The sternocleidomastoid muscle (SCM) is one of the largest and most prominent muscles in the neck. This paired muscle is located on both the right and left sides, just beneath the skin, giving the neck its defined shape. The SCM contributes to the movement and stabilization of the head.
Where is the SCL Muscle Located?
The sternocleidomastoid is a long muscle that travels diagonally across each side of the neck. It has two points of origin: the sternal head attaches to the top of the breastbone (manubrium), and the clavicular head connects to the inner collarbone (clavicle).
From these points, the fibers travel upward, merging into a single belly that inserts on the mastoid process. This is the bony bump you can feel behind your ear at the base of the skull. You can often see and feel this muscle when you turn your head to one side.
Key Functions of the SCL Muscle
The SCL muscle enables several head movements. When one side of the muscle contracts, it tilts the head toward that same side while rotating it to the opposite side. For instance, the right SCM contracts to turn your head to the left.
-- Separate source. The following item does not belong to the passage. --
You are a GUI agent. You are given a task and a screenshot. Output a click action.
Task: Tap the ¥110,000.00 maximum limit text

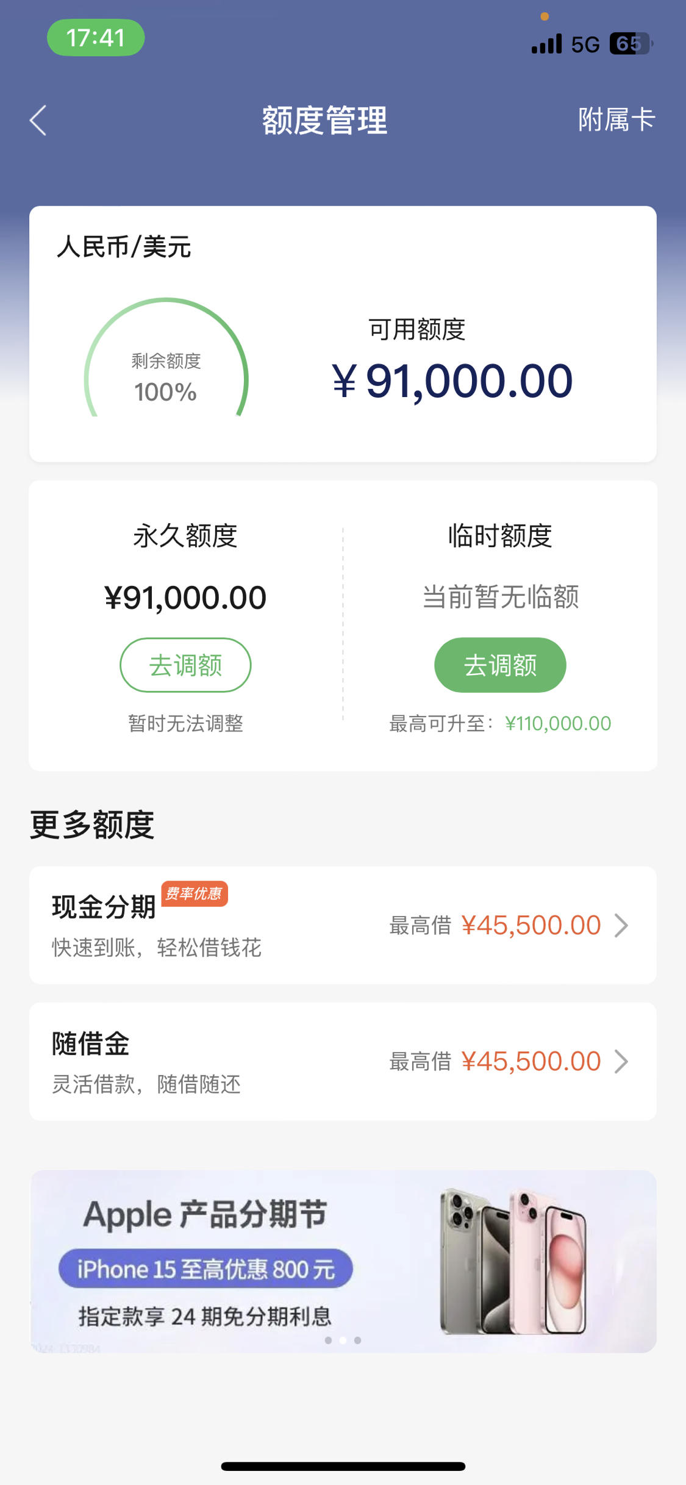558,723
When both SCL muscles contract together, they flex the neck, bringing the chin toward the chest, and can also help extend the head. The SCL acts as an accessory muscle for breathing by helping lift the breastbone and collarbones during forceful inhalation. It also assists in stabilizing the head during activities like chewing.
Common Problems Affecting the SCL Muscle
Pain and tightness in the SCL are common, often from muscular tension. A frequent source is poor posture, particularly the forward-head position from using phones and computers, known as “text neck.” Other causes include sleeping in awkward positions, whiplash injuries, or overhead work like painting.
These issues can lead to trigger points, which are tight knots in the muscle that cause referred pain—discomfort felt in areas other than the muscle itself. In some cases, chronic SCL issues contribute to torticollis, a condition where the neck is persistently twisted to one side. Symptoms from trigger points can include:
- Headaches around the forehead and eye
- Pain in the cheek or jaw
- Earaches
- Dizziness
- Nausea
Basic Care and When to Seek Help
Maintaining good posture is a primary way to prevent SCL strain. An ergonomic workspace that keeps your screen at eye level can reduce chronic tension. Gentle stretching, such as slowly tilting your ear toward your shoulder, also helps maintain flexibility.
While self-care can manage minor tightness, consult a healthcare professional for persistent or severe problems. You should seek medical advice for intense pain, a significant loss of motion, or pain that follows an injury. A professional evaluation is also needed for neurological symptoms like dizziness, facial numbness, or tingling to rule out more serious conditions.